* Your instructions
All of the entries below are to be repeated word for word.

(Pixel coordinate grounding data)
───

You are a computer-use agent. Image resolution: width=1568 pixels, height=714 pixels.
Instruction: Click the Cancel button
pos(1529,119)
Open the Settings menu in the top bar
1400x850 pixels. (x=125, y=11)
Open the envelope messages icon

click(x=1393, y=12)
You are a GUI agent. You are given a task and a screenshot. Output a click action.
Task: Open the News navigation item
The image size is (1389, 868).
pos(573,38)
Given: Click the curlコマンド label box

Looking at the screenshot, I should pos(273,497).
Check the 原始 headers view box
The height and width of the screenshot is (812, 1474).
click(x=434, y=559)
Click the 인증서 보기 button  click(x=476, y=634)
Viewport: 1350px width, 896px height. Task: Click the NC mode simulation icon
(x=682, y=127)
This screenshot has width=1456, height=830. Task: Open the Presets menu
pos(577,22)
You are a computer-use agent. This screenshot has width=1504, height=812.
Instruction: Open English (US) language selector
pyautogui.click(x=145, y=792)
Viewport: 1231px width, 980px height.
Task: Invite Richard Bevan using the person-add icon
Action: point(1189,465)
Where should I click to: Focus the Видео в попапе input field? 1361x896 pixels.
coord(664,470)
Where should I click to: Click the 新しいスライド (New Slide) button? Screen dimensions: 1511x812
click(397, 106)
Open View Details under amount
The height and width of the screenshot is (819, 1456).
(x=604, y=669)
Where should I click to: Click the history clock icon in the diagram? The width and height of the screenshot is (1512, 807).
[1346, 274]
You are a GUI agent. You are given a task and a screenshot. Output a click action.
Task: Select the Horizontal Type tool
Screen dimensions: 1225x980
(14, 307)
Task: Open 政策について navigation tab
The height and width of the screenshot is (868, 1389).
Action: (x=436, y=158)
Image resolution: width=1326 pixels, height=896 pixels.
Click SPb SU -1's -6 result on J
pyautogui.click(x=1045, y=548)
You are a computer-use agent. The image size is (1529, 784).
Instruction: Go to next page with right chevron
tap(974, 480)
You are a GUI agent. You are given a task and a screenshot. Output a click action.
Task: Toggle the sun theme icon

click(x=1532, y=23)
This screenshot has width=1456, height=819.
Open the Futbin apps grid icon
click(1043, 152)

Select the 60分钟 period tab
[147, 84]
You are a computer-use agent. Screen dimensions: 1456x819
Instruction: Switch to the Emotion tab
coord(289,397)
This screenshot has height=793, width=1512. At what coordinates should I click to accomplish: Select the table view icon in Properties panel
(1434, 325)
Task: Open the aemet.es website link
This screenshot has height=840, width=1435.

───

* Task response
You are a computer-use agent. Image resolution: width=1568 pixels, height=714 pixels.
Instruction: Click the Cancel button
pos(1529,119)
Open the Settings menu in the top bar
1400x850 pixels. (x=125, y=11)
Open the envelope messages icon

click(x=1393, y=12)
You are a GUI agent. You are given a task and a screenshot. Output a click action.
Task: Open the News navigation item
The image size is (1389, 868).
pos(573,38)
Given: Click the curlコマンド label box

Looking at the screenshot, I should pos(273,497).
Check the 原始 headers view box
The height and width of the screenshot is (812, 1474).
click(x=434, y=559)
Click the 인증서 보기 button  click(x=476, y=634)
Viewport: 1350px width, 896px height. Task: Click the NC mode simulation icon
(x=682, y=127)
This screenshot has width=1456, height=830. Task: Open the Presets menu
pos(577,22)
You are a computer-use agent. This screenshot has width=1504, height=812.
Instruction: Open English (US) language selector
pyautogui.click(x=145, y=792)
Viewport: 1231px width, 980px height.
Task: Invite Richard Bevan using the person-add icon
Action: point(1189,465)
Where should I click to: Focus the Видео в попапе input field? 1361x896 pixels.
coord(664,470)
Where should I click to: Click the 新しいスライド (New Slide) button? Screen dimensions: 1511x812
click(397, 106)
Open View Details under amount
The height and width of the screenshot is (819, 1456).
(x=604, y=669)
Where should I click to: Click the history clock icon in the diagram? The width and height of the screenshot is (1512, 807).
[1346, 274]
You are a GUI agent. You are given a task and a screenshot. Output a click action.
Task: Select the Horizontal Type tool
Screen dimensions: 1225x980
(14, 307)
Task: Open 政策について navigation tab
The height and width of the screenshot is (868, 1389).
Action: (x=436, y=158)
Image resolution: width=1326 pixels, height=896 pixels.
Click SPb SU -1's -6 result on J
pyautogui.click(x=1045, y=548)
You are a computer-use agent. The image size is (1529, 784).
Instruction: Go to next page with right chevron
tap(974, 480)
You are a GUI agent. You are given a task and a screenshot. Output a click action.
Task: Toggle the sun theme icon

click(x=1532, y=23)
This screenshot has width=1456, height=819.
Open the Futbin apps grid icon
click(1043, 152)

Select the 60分钟 period tab
[147, 84]
You are a computer-use agent. Screen dimensions: 1456x819
Instruction: Switch to the Emotion tab
coord(289,397)
This screenshot has height=793, width=1512. At what coordinates should I click to accomplish: Select the table view icon in Properties panel
(1434, 325)
Task: Open the aemet.es website link
This screenshot has height=840, width=1435.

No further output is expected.